» What you should do
In the entries below, every line with the string "will" is to be reported.

·····

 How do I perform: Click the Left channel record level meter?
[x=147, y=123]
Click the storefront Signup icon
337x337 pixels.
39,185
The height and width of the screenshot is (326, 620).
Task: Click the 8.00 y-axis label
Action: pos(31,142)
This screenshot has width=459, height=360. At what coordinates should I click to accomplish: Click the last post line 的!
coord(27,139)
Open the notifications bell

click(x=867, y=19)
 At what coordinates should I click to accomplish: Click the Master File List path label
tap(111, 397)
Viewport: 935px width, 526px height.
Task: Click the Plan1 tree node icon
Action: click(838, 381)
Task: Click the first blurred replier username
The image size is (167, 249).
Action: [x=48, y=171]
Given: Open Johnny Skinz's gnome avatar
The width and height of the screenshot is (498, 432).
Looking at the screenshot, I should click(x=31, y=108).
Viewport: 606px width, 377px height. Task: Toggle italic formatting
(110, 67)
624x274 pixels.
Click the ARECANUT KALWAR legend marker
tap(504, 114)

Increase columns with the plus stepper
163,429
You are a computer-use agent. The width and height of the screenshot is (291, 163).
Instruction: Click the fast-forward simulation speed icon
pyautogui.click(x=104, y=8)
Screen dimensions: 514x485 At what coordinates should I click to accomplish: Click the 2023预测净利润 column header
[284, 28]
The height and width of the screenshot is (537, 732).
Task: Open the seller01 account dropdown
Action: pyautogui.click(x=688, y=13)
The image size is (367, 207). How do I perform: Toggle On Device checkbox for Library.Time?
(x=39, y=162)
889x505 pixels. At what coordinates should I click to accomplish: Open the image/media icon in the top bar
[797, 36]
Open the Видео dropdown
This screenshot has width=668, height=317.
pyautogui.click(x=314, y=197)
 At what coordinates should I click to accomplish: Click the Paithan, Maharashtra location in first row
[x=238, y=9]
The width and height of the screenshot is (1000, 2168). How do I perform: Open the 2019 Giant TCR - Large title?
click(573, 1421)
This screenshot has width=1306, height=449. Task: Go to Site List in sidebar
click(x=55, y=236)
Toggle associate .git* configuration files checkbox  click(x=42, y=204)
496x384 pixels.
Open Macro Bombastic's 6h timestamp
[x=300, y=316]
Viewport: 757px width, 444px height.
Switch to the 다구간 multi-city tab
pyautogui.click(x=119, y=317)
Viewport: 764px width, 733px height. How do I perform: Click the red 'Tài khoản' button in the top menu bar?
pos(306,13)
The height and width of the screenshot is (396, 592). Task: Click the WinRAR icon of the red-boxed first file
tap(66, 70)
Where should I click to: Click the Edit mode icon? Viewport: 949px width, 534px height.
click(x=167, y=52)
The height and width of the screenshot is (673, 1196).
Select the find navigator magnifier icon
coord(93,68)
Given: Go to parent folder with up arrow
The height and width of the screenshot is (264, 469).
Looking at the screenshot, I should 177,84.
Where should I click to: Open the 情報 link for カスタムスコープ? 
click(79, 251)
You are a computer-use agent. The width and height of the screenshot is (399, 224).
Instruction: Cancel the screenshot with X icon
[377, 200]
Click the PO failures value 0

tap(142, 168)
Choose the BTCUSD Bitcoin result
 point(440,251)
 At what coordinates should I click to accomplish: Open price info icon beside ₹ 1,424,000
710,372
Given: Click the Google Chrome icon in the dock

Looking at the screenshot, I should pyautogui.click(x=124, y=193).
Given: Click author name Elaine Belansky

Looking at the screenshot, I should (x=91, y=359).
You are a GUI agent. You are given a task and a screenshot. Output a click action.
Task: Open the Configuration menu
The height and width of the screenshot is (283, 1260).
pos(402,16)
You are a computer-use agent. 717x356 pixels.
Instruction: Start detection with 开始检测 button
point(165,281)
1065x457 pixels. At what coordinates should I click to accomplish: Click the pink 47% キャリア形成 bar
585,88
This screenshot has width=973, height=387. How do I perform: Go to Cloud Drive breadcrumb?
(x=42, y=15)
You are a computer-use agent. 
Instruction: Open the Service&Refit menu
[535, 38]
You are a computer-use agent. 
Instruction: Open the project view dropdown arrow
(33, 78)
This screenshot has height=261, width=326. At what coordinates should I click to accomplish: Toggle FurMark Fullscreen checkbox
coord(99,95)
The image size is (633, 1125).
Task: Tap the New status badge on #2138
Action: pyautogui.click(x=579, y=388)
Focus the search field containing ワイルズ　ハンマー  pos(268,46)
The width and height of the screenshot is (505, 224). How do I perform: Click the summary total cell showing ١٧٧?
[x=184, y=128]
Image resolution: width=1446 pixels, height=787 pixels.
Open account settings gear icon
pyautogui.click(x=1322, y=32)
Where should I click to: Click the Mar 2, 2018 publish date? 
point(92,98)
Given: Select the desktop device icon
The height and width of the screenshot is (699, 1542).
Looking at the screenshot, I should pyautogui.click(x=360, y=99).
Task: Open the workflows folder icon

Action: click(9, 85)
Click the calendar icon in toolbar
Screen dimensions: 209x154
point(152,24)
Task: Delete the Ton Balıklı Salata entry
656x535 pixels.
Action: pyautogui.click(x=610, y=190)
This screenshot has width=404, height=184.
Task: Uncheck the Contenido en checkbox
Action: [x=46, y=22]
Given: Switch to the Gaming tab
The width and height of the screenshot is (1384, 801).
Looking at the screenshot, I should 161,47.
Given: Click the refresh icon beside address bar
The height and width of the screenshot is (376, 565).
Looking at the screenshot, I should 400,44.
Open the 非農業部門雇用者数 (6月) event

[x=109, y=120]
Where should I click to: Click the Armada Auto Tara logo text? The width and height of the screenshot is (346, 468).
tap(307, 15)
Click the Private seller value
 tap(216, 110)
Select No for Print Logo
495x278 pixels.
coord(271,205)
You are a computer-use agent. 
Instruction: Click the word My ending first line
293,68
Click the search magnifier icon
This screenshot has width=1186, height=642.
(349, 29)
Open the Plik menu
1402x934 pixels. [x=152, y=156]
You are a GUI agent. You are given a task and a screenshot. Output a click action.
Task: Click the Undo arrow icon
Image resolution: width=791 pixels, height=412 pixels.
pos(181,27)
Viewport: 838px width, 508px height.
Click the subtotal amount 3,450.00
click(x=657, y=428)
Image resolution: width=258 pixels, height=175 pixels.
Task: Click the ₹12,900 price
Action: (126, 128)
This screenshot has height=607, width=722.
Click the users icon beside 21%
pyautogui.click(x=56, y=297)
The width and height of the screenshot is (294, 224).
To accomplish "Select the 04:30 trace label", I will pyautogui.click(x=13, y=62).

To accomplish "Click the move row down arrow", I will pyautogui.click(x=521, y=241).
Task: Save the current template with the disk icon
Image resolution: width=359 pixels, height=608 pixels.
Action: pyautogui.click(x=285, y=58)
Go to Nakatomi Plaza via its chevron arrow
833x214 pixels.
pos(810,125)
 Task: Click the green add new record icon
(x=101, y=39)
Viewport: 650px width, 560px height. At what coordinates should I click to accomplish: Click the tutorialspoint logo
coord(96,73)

·····

» Answer below
To accomplish "Select the 04:30 trace label", I will pyautogui.click(x=13, y=62).
To accomplish "Click the move row down arrow", I will pyautogui.click(x=521, y=241).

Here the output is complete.